| SELECTED EXTRACT |
──────

To date, several case–control studies have been reported from the United States (Muscat et al, 2000; Inskip et al, 2001), Finland (Auvinen et al, 2002), and Sweden (Hardell et al, 1999, 2002, 2003, 2004) before the INTERPHONE study. Two US studies showed negative results for the overall risk of brain tumours, whereas in a Finnish population register-based study, the OR for glioma with relation to ever use of analogue mobile phones was 2.1 (95% CI: 1.3–3.4). Risk was estimated for the left/right laterality of the tumour or for the affected lobe in relation to that of mobile phone use, but no increased risk was observed for tumours on the same side as phone use. In a series of Swedish studies, the risk of tumours in the temporal area on the same side as that used for mobile phone calls was increased for analogue phones, OR 2.3 (95% CI: 1.2–4.1). However, no increased risks by histological types were observed (Hardell et al, 2003).

──────

| STORED DATA |
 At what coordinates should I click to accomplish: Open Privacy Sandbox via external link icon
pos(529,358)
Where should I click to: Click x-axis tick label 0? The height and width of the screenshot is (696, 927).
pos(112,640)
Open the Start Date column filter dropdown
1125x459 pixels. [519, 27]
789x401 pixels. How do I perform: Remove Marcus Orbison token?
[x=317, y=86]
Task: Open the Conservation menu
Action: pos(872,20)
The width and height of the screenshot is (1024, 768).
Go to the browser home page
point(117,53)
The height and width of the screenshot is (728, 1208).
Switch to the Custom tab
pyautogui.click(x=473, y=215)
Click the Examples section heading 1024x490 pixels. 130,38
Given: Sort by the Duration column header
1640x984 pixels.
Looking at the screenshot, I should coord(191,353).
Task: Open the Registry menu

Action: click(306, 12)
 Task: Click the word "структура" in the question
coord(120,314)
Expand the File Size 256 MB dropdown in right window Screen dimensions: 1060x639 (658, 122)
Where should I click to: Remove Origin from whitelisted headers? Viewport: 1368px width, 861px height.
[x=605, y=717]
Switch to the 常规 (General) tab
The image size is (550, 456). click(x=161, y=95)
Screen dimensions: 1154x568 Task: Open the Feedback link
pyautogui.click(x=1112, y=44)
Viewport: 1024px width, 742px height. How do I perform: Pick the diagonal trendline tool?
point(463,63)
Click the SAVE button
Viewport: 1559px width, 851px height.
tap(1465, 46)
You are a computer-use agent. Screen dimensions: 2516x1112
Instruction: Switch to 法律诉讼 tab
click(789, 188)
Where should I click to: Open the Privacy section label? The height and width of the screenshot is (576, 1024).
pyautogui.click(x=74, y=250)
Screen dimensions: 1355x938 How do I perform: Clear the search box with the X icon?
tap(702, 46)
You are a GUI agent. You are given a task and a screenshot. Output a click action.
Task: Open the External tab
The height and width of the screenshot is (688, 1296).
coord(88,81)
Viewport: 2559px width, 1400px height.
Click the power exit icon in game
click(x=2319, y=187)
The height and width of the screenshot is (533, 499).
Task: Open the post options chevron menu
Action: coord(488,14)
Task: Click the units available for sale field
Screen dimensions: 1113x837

──────

| ABOUT THIS TASK |
Answer these questions from the excerpt on mobile phone and brain tumor studies above:
1. Which country were the two studies from that showed negative results for the overall risk of brain tumors?
2. In the Finnish register-based study, what was the OR for glioma in relation to ever use of analogue mobile phones?
3. In the Swedish studies, what was the OR for tumors in the temporal area on the same side used for calls with analogue phones?

| SOLUTION TO THIS PROBLEM |
1. The United States.
2. 2.1 (95% CI: 1.3–3.4).
3. 2.3 (95% CI: 1.2–4.1).